> _Brief 1_
In the article about Thomas Ellis, turn the paragraph beginning "After the military, Ellis worked" into a short bulleted list that keeps its main facts.
> _Brief 2_
Answer these questions using the article about Thomas Ellis:
(a) How old was Ellis when he died?
(b) What rank did Ellis rise to in the 301st Fighter Squadron?
(c) At which cemetery is Ellis scheduled to be buried?

> _Source passage_

┏━━

Jan. 10 (UPI) -- Thomas Ellis, one of six surviving Tuskegee Airmen in San Antonio, died of a stroke this month at a local hospital. He was 97.
Drafted into the army in 1942, Ellis later was transferred to the Army Air Forces and was a top administrator with the first all-black Army Air Forces unit.
Ellis was the only enlisted member in the 301st Fighter Squadron, rising to staff sergeant and becoming an integral member of the 332nd Fighter Group -- also known as the Tuskegee Airmen.
"He was very opinionated, very outspoken," Rick Sinkfield, the national spokesman for Tuskegee Airmen Inc., told the San Antonio Express-News. "He realized he was in the segregated military at the time and so he was very aware all eyes were on those guys to do well."
Ellis was known for his approachable and easygoing nature, and endured racism from white officers during the war -- knowing the importance of proving his all-black unit could succeed.
Ellis knew that "all eyes were on those guys to do well, so he wanted to make sure that they were taken care of," Sinkfield said. "And try to help them avoid conflicts with the white officers. They had a problem with black people flying aircraft at the time, so he was very aware of that."
His unit conducted 15,533 sorties, had 112 aerial kills, 96 Distinguished Flying Crosses and three Presidential Unit Citations.
After the military, Ellis worked for the U.S. Postal Service and led a jazz quintet, playing the piano professionally. He was named "Man of the Year" at St. Paul Methodist Church, where he also served as the first president of Methodist Men.
"He was really approachable, really easy to meet. He made people feel real good. What he would do is he would see an older person, a person who was holder than him, and say, 'How are you doing, young man? How are you doing, young lady,'" Janice Stallings, Ellis' daughter, said.
"He was like that. Very friendly. Too friendly sometimes. Its just that he would slow you down if you tried to take him someplace."
Ellis is scheduled to be buried will full military honors on Friday at 9 a.m. at Fort Sam Houston National Cemetery.
Five surviving members of the Tuskegee Airmen remain in San Antonio -- James Bynum, 97; Theodore Johnson, 93; James Kelly, 89; Eugene Derricotte, 91 and Dr. Granville Coggs, 92.

┗━━

> _Excerpted data_
┏━━

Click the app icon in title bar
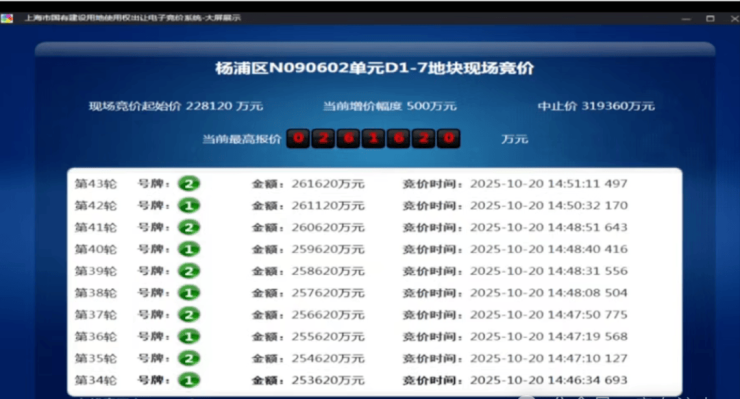 tap(7, 18)
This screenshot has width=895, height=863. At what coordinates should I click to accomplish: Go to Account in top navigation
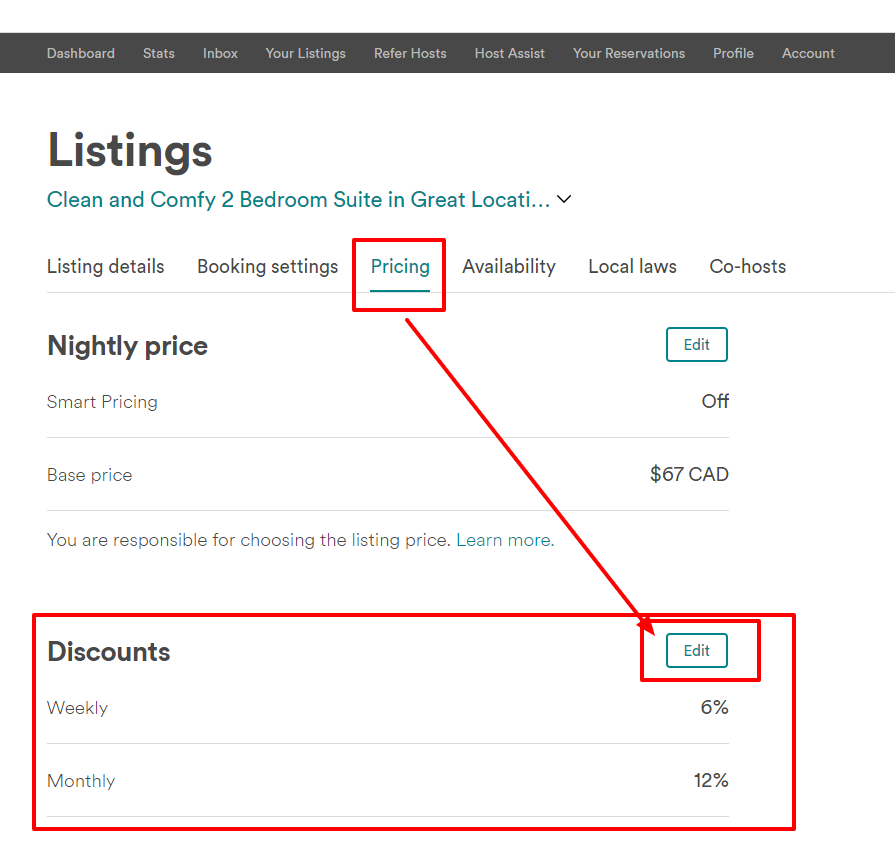click(808, 53)
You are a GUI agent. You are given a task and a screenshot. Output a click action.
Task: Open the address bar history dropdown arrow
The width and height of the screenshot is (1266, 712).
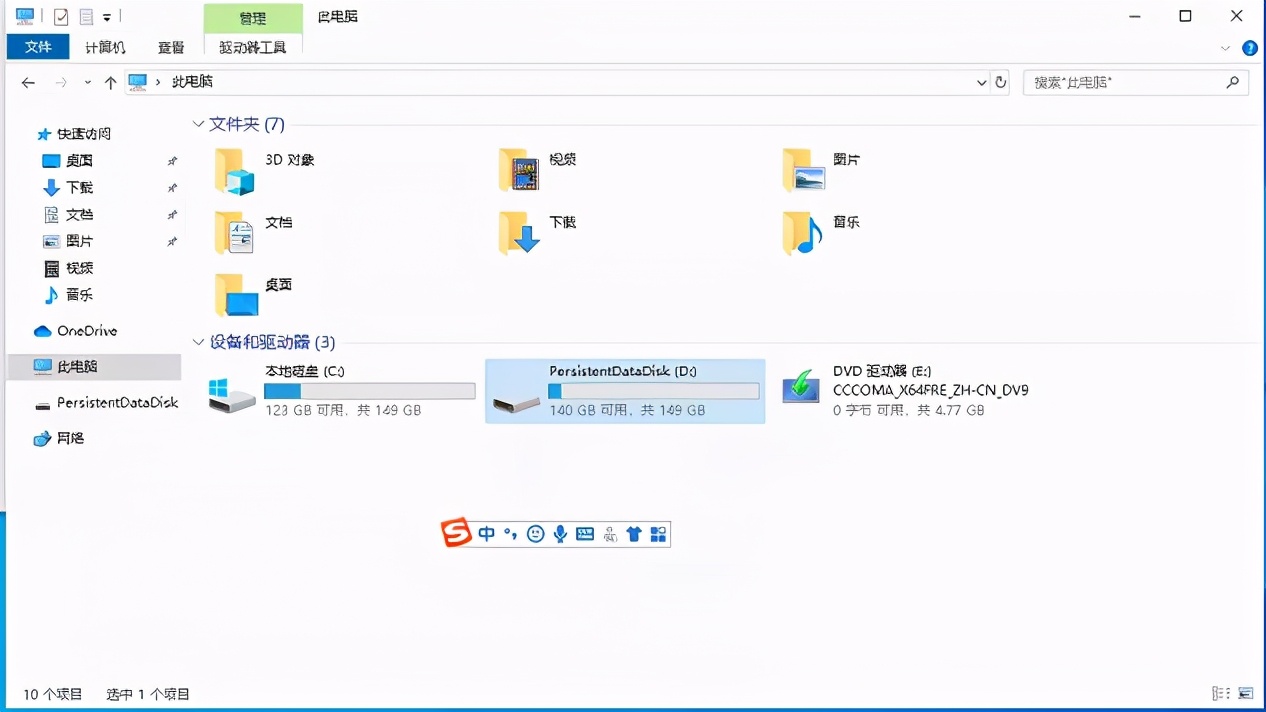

┗━━

> _Answer box 1_
- Worked for the U.S. Postal Service after the military
- Led a jazz quintet and played piano professionally
- Was named "Man of the Year" at St. Paul Methodist Church
- Served as the church's first president of Methodist Men

> _Answer box 2_
(a) 97
(b) Staff sergeant
(c) Fort Sam Houston National Cemetery